Copy out the records below, swapping "screenshot" for "snapshot" everywhere it appears and leaving the rest unchanged.

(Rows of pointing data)
------------------------------------------------

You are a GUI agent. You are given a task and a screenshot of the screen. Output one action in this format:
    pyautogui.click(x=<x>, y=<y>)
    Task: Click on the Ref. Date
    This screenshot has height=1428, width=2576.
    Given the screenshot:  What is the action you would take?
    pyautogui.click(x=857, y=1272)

------------------------------------------------

* Final result
You are a GUI agent. You are given a task and a snapshot of the screen. Output one action in this format:
    pyautogui.click(x=<x>, y=<y>)
    Task: Click on the Ref. Date
    This snapshot has height=1428, width=2576.
    Given the snapshot:  What is the action you would take?
    pyautogui.click(x=857, y=1272)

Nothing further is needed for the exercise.